Antwoord schriftelijke vragen : Antwoord op vragen van de leden Vedder en Van Campen over het bericht 'Uitspraak gebruik pesticiden bij lelieteelt slaat in als een bom'
Vragen van de leden Vedder (CDA) en Van Campen (VVD) aan de Minister van Landbouw, Natuur en Voedselkwaliteit over het bericht «Uitspraak gebruik pesticiden bij lelieteelt slaat in als een bom» (ingezonden 19 juni 2023).
Antwoord van Minister Adema (Landbouw, Natuur en Voedselkwaliteit) (ontvangen 29 augustus
2023). Zie ook Aanhangsel Handelingen, vergaderjaar 2022–2023, nr. 3350.
Vraag 1
Bent u bekend met het artikel «Uitspraak gebruik pesticiden bij lelieteelt slaat in
als een bom»?1
Antwoord 1
Ja.
Vraag 2
Kunt u bevestigen dat de rechter in het kort geding, dat tegen de lelieteler is aangespannen,
de omwonenden gelijk gaf en hiermee het gebruik van gewasbeschermingsmiddelen door
de lelieteler per direct verbiedt?
Antwoord 2
De rechter heeft – in kort geding – een uitspraak gedaan in de vorm van een voorlopige
voorziening waarbij de teler op een bepaald perceel geen gewasbeschermingsmiddelen
meer mocht gebruiken. Inmiddels heeft de rechter in hoger beroep echter het vonnis
van de rechtbank vernietigd en uitgesproken dat de teler weer vier – door het College
voor de toelating van gewasbeschermingsmiddelen en biociden (Ctgb) toegelaten – middelen
mag gebruiken die hij nodig heeft voor zijn huidige teelt van lelies2. Beide vonnissen betreffen een voorlopig oordeel dat geldt tot de rechter in een
eventuele vervolgprocedure een definitief oordeel geeft.
Vraag 3
Kunt u een samenvatting geven van het vonnis en daarbij aangeven op welke wet- en
regelgeving dit is gebaseerd?
Antwoord 3
De rechter in kort geding baseert het vonnis op het feit dat niet is voldaan aan het
voorgeschreven Europese criterium dat een gewasbeschermingsmiddel geen schade mag
toebrengen aan mensen (artikel 4, derde lid, van Verordening (EG) nr. 1107/2009).
En dat niet kan worden uitgesloten dat zij onaanvaardbaar schadelijk effect kunnen
hebben op mensen, omdat uit beschikbare onderzoeken zou blijken dat er een mogelijk
verband is tussen het gebruik van gewasbeschermingsmiddelen en de ziekte Parkinson.
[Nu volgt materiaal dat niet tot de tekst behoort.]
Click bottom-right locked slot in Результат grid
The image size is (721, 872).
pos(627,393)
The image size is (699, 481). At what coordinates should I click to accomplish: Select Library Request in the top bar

In hoger beroep acht het Gerechtshof Arnhem het aannemelijk dat op dit moment nog
niet goed getest wordt of kan worden of het gebruik van een gewasbeschermingsmiddel
een verhoogd risico op neurodegeneratieve ziektes met zich brengt. In zoverre lijkt
het in Verordening EG 1107/2009 en de Wet gewasbeschermingsmiddelen en biociden neergelegde
stelsel van toezicht op de toelating en het gebruik van gewasbeschermingsmiddelen
volgens het Hof onvolkomen te zijn en geen volledige zekerheid te bieden op de afwezigheid
van een verhoogd risico op neurodegeneratieve ziekten voor omwonenden. Het voorzorgsbeginsel
brengt mee dat daarom zo nodig beperkende maatregelen zouden kunnen worden getroffen.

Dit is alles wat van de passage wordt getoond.